- Born: Denise Margaret May Bennetts January 1953 (age 73)
- Education: Edinburgh College of Art, Heriot-Watt University
- Occupation: Architect
- Employer: Bennetts Associates
- Notable work: Bayes Centre, Edinburgh
- Spouse: Robert (Rab) Bennetts
- Website: www.bennettsassociates.com

= Denise Bennetts =

British architect

Denise Margaret Mary Bennetts FRIAS (born 1953) is a British architect and co-founder of Bennetts Associates, an architecture firm based in England.
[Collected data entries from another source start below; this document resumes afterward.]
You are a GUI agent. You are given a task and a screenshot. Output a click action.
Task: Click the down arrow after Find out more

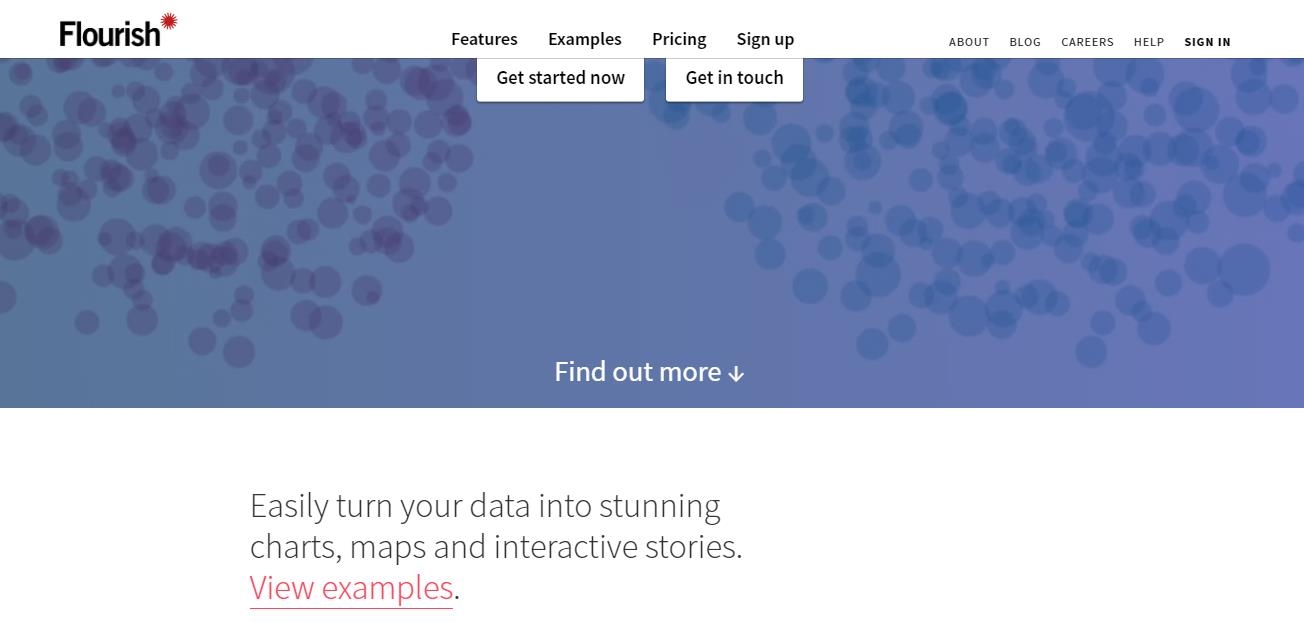coord(736,374)
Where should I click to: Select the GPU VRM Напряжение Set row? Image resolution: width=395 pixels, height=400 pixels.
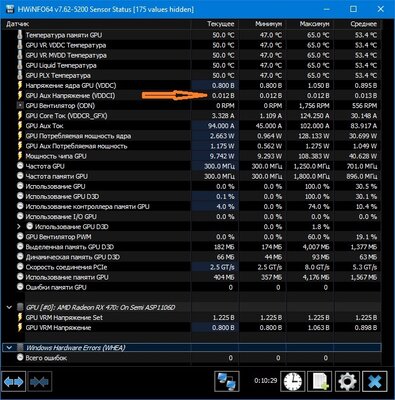coord(191,317)
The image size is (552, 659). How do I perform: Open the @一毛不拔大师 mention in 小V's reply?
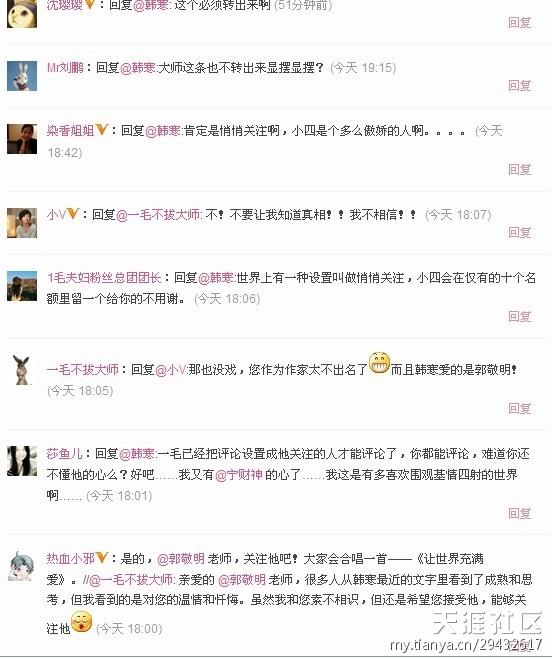click(x=158, y=215)
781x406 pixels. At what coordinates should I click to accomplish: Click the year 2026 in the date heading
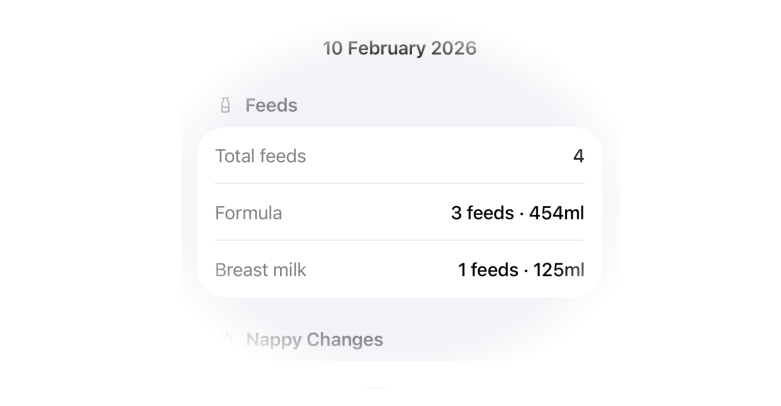[x=453, y=48]
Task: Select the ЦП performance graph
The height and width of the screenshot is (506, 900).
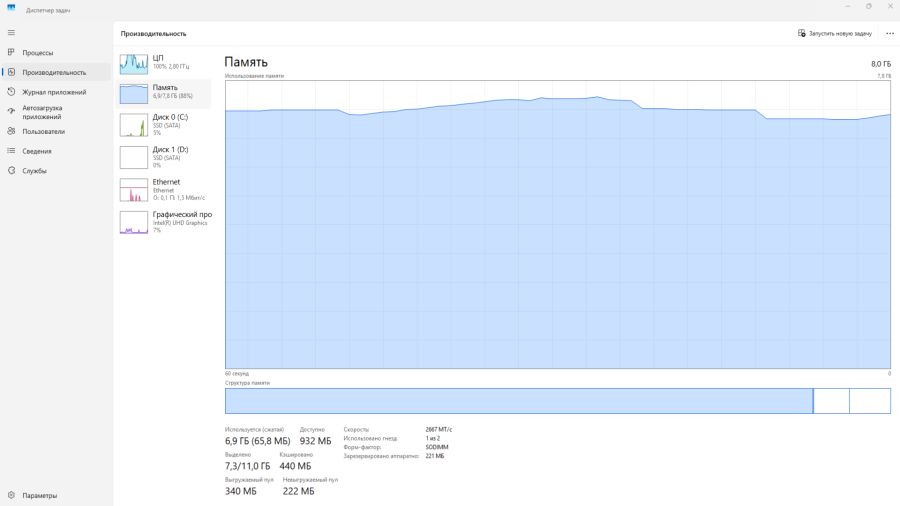Action: click(133, 63)
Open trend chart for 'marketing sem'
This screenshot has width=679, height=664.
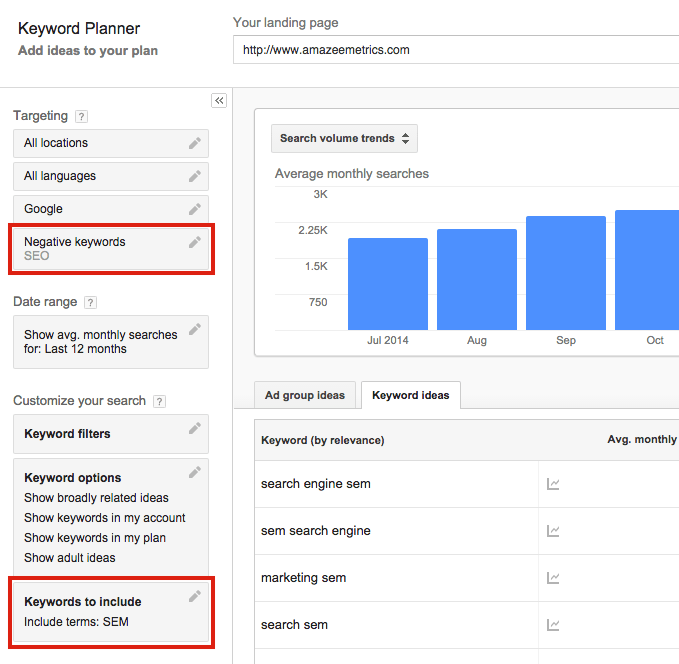point(553,578)
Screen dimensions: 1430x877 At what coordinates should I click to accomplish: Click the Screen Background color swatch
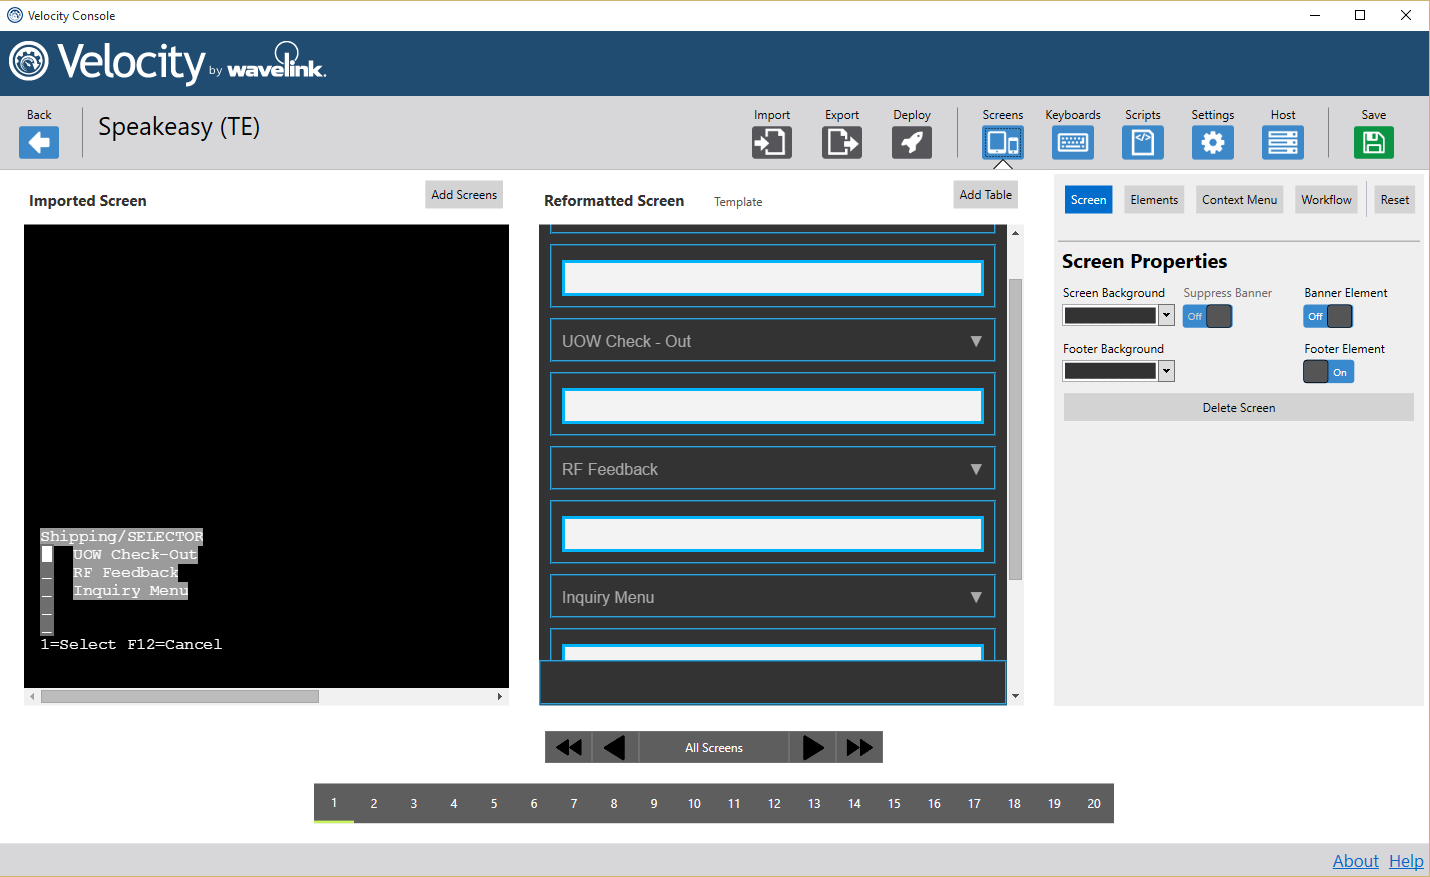pos(1110,316)
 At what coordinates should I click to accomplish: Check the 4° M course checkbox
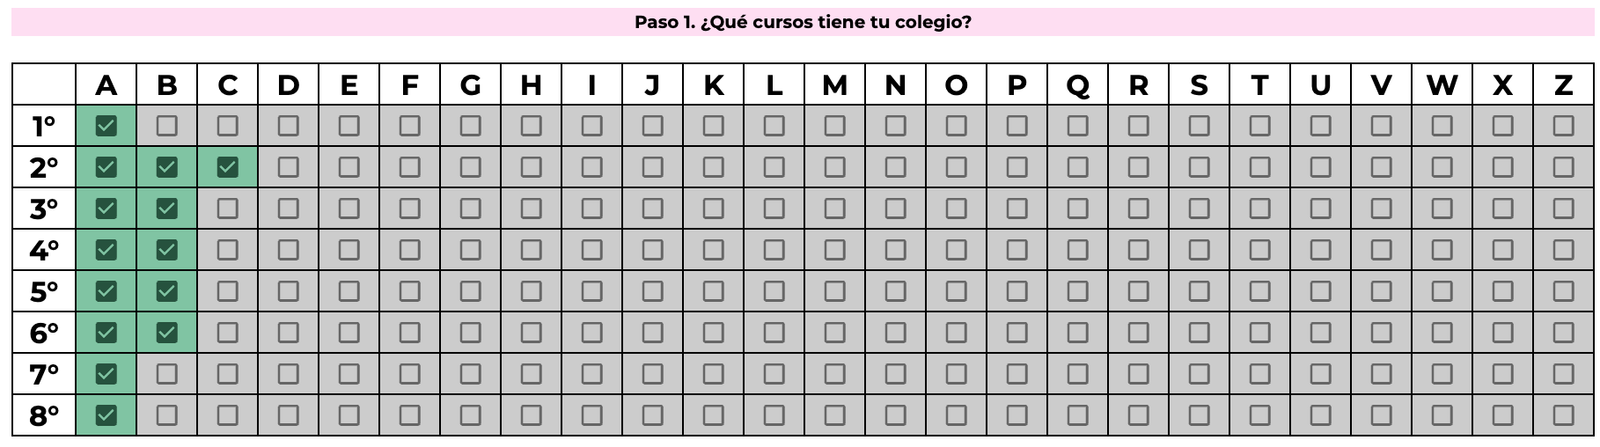(835, 250)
Bennetts has won multiple awards and her company's most recent project was Bayes Centre for the University of Edinburgh, which was opened by Princess Anne on 23 October 2018.

== Early life ==
Denise Bennetts was born January 1953, with her full name being Denise Margaret May Bennetts.

== Education ==
In 1977, Bennetts graduated from Edinburgh College of Art, Heriot-Watt University, with a RIBA (Royal Institute of British Architects) professional award and was joint winner with Rab Bennetts of the Final Year Prize.

== Career ==
In 1987, Bennetts and her partner Rab founded Bennetts Associates, an architecture firm, with offices in London, England. In 1994, the Edinburgh office was opened and recently Manchester in 2015. She currently serves as Director and Secretary of the company. In 2013, Bennetts was appointed to the jury for the contest to design RIBA's new London office following criticism that the judging panel was not diverse.

== Events ==

- RIAS Centenary Convention 2016, Edinburgh, Friday 13 – Saturday 14 May.
- Recent works with surprising connections to Rome, The British School at Rome, Thursday 5 July 2018.

== Notable buildings ==
Bennetts worked on the design of the Bayes Centre at the University of Edinburgh. The building houses researchers, students and entrepreneurs working in data science and artificial intelligence. The centre was officially inaugurated on 23 October 2018 by Princess Anne.

== Personal life ==
Bennetts's husband is Robert (Rab) Bennetts.